Indonesian Political, Business & Finance News

Crackdowns on Observers Will Not Mature the Nation's Economy

| | Source: KOMPAS Translated from Indonesian | Politics
Crackdowns on Observers Will Not Mature the Nation's Economy
Image: KOMPAS

There is something peculiar about the recent orchestration of political communication from the Presidential Palace. On one hand, not long ago Finance Minister Purbaya Yudhi Sadewa, in a half-joking but sarcastic tone, referred to sceptical economists as somewhat “strange” figures. On the other hand, President Prabowo Subianto responded with an even more cynical narrative, warning about the use of intelligence data to monitor anyone funding dissenting voices in public discourse.

The tone chosen demonstrates that this phenomenon is no longer merely a technocratic debate about Purchasing Managers’ Index (PMI) figures or consumer confidence indices, as Purbaya suggested, but rather a fundamental shift in how those in power view truth in this post-truth era.

Whether acknowledged by the Palace and its assistants or not, we are witnessing what political philosophy terms “securitisation of the economy.”

In this era, criticism of fiscal policy is no longer answered with equivalent counter-arguments but with labels of threats to national stability. Dragging intelligence instruments into economic discourse will be the death knell of deliberative democracy.

When the president openly states that he “knows who funds” observers, he is essentially committing character assassination against the intellectual profession en masse.

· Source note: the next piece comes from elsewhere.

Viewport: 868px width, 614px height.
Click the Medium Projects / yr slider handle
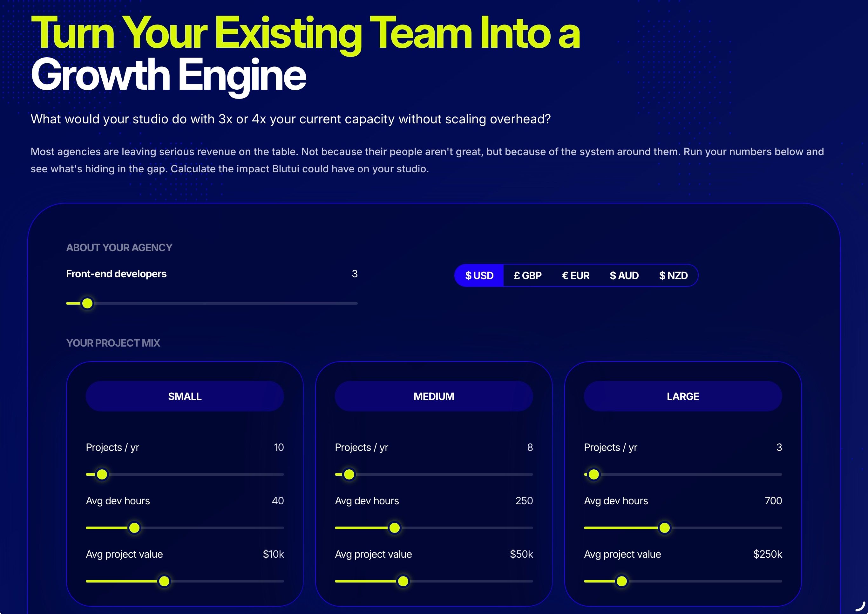(x=349, y=474)
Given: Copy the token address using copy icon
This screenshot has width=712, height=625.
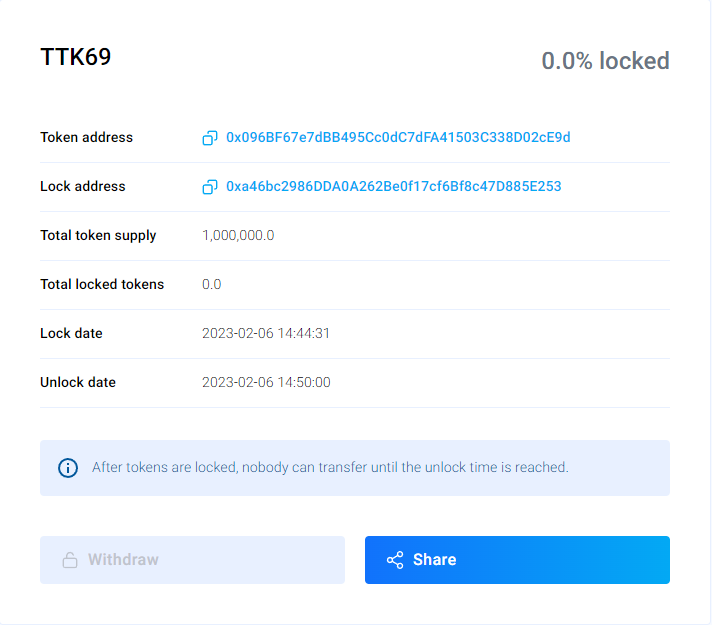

Beneath the shadow of threats of “crackdowns”, the public sphere, which should function as a marketplace of ideas, will transform into a field rife with suspicion, unease, and fear. They will no longer merely fear being methodologically wrong but will fear being branded “destructive agents” by the state security apparatus.

In critical philosophy, what Prabowo and Purbaya have demonstrated already manifests as a “panopticon”—a condition wherein individuals feel perpetually watched, leading them to voluntarily censor themselves.

Attempting to pit macroeconomic data against the reality of criticism represents a form of “aggregate tyranny” that is deeply dangerous.

Finance Minister Purbaya appears highly confident in PMI figures at the 53.8 level or shopping indices claimed to be soaring. However, in political economy, aggregate figures often function as a thick blanket covering the hidden inequalities beneath.

Average figures are frequently the most polite lie in statistics, concealing the suffering of lower-class citizens. If national consumption rises only because unbridled upper-middle-class consumption is surging whilst manufacturing sector workers count down to redundancy, then calling the economy “fine and well” is a sociological insult.

Herein lies the “strangeness” Purbaya accused economists of exhibiting. Critical economists are certainly not blind to macroeconomic data; rather, they are fulfilling a moral duty by demonstrating that a yawning chasm exists between figures on paper and reality on the dinner table of ordinary citizens.

The public must understand that criticism of the nation’s economy is never purely about rows of numbers but about ethical choices and how the distribution of power is exercised. When the government claims that critics are driven by particular financial interests, the authorities are engaged in a simplification that demeans the dignity of knowledge itself.

This allegation assumes that objectivity belongs exclusively to those seated in power, whilst intellectual opposition is always regarded as politically commissioned.